L’ambulanza fluviale non era allestita solo su chiatte fluviali, ma utilizzava anche battelli tipo bragozzo d’altura o trabaccolo da trasporto, imbarcazioni con chiglia, in uso sul mare Adriatico. Questi battelli, delle stesse dimensioni delle chiatte, erano dotati di due alberi attrezzabili con vele latine per cui erano potenzialmente in grado di navigare a differenza dei natanti di stampo fluviale. Sui barconi-ambulanza, era vietato mettere qualsiasi segnale eccetto lo stemma della Croce Rossa, prescritto dalla Convenzione di Ginevra, dipinto sopra una lastra metallica e fissato alle paratie e sulla copertura della barca.
Convoglio nella laguna veneta (collezione Spazzan)
L’ambulanza fluviale funzionò durante il conflitto dal luglio al 26 settembre 1915 poiché l’approssimarsi della stagione delle nebbie, le difficoltà di riscaldamento dei barconi nel periodo invernale e altre necessità logistiche determinò la sospensione dell’attività di soccorso. Ma dal maggio 1915 era già entrata in funzione l'ambulanza lagunare “Città di Venezia”, istituita Comitato Regionale CRI di Venezia dopo aver preso accordi con il Comando in Capo della Piazza marittima del capoluogo veneto. Questa ambulanza era costituita da un convoglio di 3 peote (barconi), ognuna dotata di 18 barelle e trainata da uno o più motoscafi trasportava, oltre ai 54 barellati, fino ad un massimo di 200 infermi seduti o in piedi. In laguna, a questa unità si affiancarono anche l’autoscafo "Regina Elena" ed alcuni battelli a vapore attrezzati. Le ambulanze lagunari rispondevano a criteri di costituzione, gestione ed impiego analoghi a quelli delle ambulanze fluviali. Entrambe venivano, all’occorrenza allestite e gestite sempre sotto il controllo delle autorità sanitarie militari di armata o territoriali, e dalla Croce Rossa italiana.

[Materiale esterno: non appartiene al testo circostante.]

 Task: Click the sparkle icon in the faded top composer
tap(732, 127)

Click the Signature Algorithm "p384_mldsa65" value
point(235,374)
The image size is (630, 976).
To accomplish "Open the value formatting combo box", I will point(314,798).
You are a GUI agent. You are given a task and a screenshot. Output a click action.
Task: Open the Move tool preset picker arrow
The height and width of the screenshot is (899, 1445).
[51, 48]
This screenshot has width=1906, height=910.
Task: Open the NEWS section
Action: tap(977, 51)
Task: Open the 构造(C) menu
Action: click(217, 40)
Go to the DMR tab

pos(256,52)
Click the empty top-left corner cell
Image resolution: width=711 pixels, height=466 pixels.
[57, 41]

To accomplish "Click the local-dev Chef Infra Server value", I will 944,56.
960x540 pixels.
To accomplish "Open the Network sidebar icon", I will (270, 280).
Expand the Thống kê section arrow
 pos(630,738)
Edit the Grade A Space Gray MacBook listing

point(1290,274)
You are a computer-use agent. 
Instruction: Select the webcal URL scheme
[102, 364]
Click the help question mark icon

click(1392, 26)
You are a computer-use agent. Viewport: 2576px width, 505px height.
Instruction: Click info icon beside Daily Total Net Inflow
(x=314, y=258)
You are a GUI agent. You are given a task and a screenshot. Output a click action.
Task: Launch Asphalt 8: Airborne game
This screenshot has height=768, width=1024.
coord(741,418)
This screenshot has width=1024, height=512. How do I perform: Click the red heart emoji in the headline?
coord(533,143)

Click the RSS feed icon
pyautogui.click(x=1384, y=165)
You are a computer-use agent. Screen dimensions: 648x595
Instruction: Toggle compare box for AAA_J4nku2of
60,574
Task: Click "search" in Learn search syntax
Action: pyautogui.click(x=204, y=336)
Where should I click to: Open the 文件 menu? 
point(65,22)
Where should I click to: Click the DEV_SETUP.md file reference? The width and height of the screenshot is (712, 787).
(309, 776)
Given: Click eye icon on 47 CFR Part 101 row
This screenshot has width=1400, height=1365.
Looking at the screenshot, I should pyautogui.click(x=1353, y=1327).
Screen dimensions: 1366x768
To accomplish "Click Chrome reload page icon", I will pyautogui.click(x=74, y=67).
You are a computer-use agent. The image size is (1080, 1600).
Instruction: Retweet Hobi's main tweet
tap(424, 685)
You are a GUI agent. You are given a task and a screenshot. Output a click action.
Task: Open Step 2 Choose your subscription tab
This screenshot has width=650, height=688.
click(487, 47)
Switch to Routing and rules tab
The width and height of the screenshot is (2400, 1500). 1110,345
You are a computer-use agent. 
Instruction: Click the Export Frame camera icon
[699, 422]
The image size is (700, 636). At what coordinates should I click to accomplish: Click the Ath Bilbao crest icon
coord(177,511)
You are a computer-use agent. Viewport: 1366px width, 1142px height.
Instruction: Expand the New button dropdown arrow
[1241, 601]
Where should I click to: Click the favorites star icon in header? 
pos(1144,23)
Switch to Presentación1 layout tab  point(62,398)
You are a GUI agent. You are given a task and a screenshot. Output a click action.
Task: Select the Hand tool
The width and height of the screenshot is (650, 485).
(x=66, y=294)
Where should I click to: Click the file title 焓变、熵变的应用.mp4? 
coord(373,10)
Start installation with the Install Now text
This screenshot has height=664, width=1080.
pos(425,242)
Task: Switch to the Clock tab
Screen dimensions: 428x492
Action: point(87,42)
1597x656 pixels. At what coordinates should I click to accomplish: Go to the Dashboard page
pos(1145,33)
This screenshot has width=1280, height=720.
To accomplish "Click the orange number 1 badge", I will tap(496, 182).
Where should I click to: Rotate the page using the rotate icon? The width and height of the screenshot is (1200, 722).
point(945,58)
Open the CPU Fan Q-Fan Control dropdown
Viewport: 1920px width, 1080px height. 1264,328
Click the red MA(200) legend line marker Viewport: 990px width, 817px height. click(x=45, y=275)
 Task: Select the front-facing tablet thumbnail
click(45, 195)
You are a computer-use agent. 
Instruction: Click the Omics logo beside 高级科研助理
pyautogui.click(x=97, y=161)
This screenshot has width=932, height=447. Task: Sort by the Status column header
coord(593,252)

Nel 1916, le ambulanze fluviali trasportarono 23.473 uomini, di cui 4.217 in barella. Al 30 giugno 1917, erano stati trasportati 28.082 infermi, dei quali 4.465 in barella. Nel marzo 1918 le ambulanze fluviali passarono alle dipendenze della Delegazione Generale della Croce Rossa Italiana, che le assegnò alla Delegazione della 3a Armata. Al 30 giugno 1918, erano stati trasportati 48.353 infermi. Alla metà del 1918 furono censiti: 639 burchi, 149 peote, 65 bragozzi, 19 batelloni, 5 preame, 12 burchielli, 66 battelle (piccole barche dell’Adriatico), 5 topi, 58 motobarche, 31 autoscafi, 71 rimorchiatori, 59 rascone, 119 sandoli (barca da trasporto, con fondo piatto, tipica della laguna veneta), e 45 caorline. A queste vanno aggiunte le zattere assemblate sul lago di Como e fatte scendere lungo l’Adda fino al Po. Grazie alla realizzazione di due conche sul Tagliamento, nel dicembre del 1915 la rete delle acque interne permetteva di raggiungere Grado collegando direttamente Milano al fronte isontino. Successivamente il servizio venne esteso alle linee del padovano e del vicentino alimentate dai fiumi Brenta e Bacchiglione e sui canali che dai laghi di Como e Maggiore portano a Milano e al Po. Venne inoltre attuato un servizio di trasporti nei laghi di Garda, Maggiore e Idro.